Guten Abend zusammen!

Ich habe einfach mal dieses Unterforum gewählt, weil es noch am passendsten erscheint und hoffe, es ist okay Studien zu posten.

Meine Kommilitonen und ich suchen noch bis zum zweiten Februar Teilnehmer für eine kleine Studie zum Lesen und Verstehen von Code.
Die Teilnehmer sollten mindestens über Grundkenntnisse in Java verfügen und zwischen 18 und 40 Jahren alt sein.
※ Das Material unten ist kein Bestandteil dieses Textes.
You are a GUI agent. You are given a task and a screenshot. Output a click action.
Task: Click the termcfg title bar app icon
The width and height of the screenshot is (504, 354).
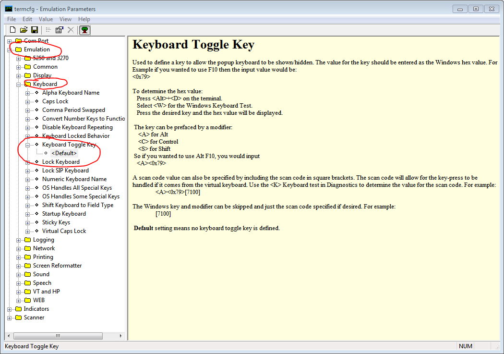pos(8,9)
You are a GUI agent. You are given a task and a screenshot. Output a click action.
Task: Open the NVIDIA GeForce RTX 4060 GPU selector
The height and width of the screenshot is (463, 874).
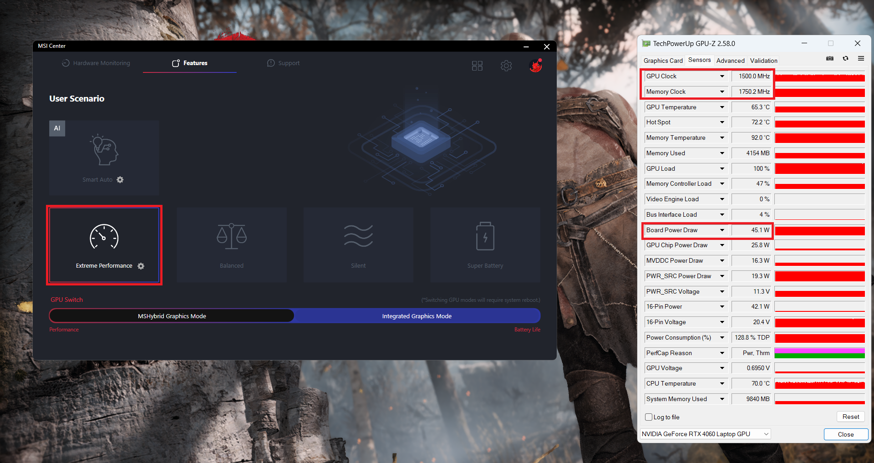click(x=705, y=434)
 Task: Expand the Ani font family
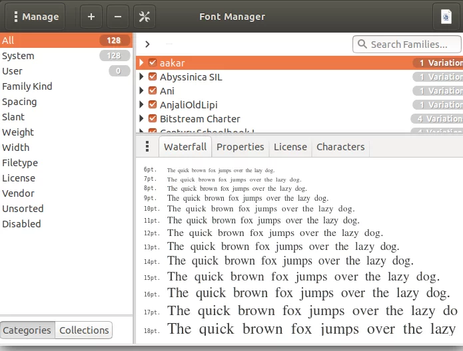point(141,91)
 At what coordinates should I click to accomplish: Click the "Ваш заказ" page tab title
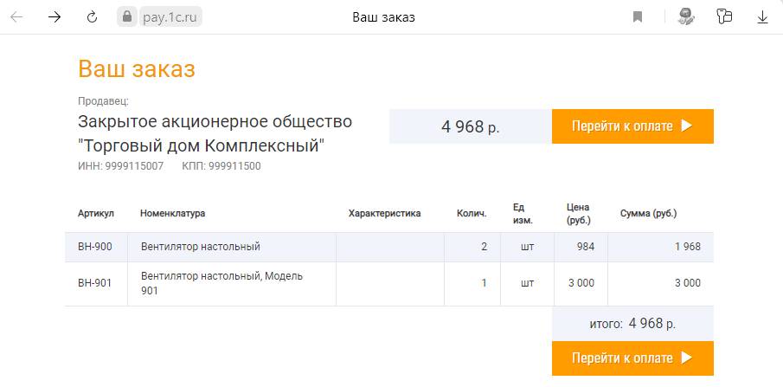pyautogui.click(x=383, y=17)
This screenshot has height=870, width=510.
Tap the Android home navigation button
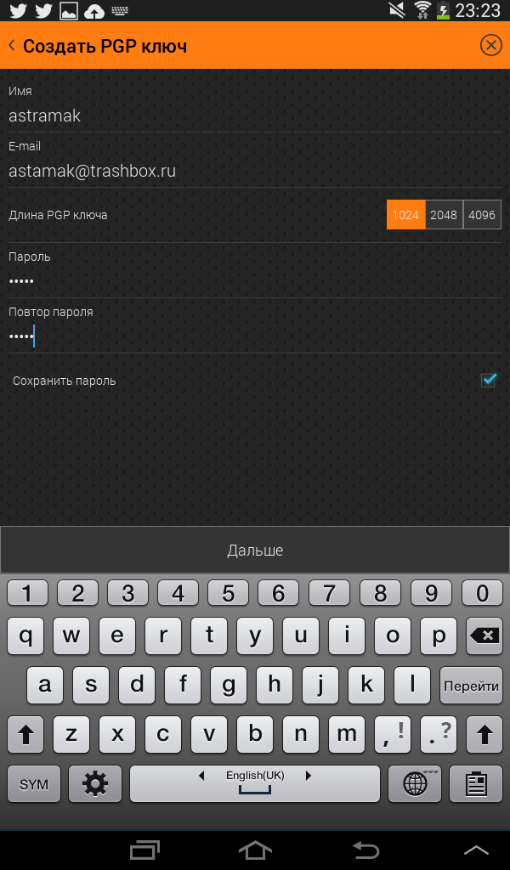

Das ganze nimmt so ca. 15 Minuten in Anspruch. Ihr helft uns Studierenden im Seminar und der Forschung des Lehrstuhls damit wirklich weiter!

Hier ist der Link:
www.soscisurvey.de/MMI2_Studie/


----------



## Elvan (1. Feb 2022)

Wir bräuchten noch einige Teilnehmer, um die Studie sinnvoll auswerten zu können, daher würde es mich sehr freuen, wenn doch noch jemand teilnehmen will


----------



## thecain (2. Feb 2022)

Befragung abgeschlossen​Vielen Dank für Ihr Interesse!

Diese Befragung ist seit dem 31.01.2022 beendet.


----------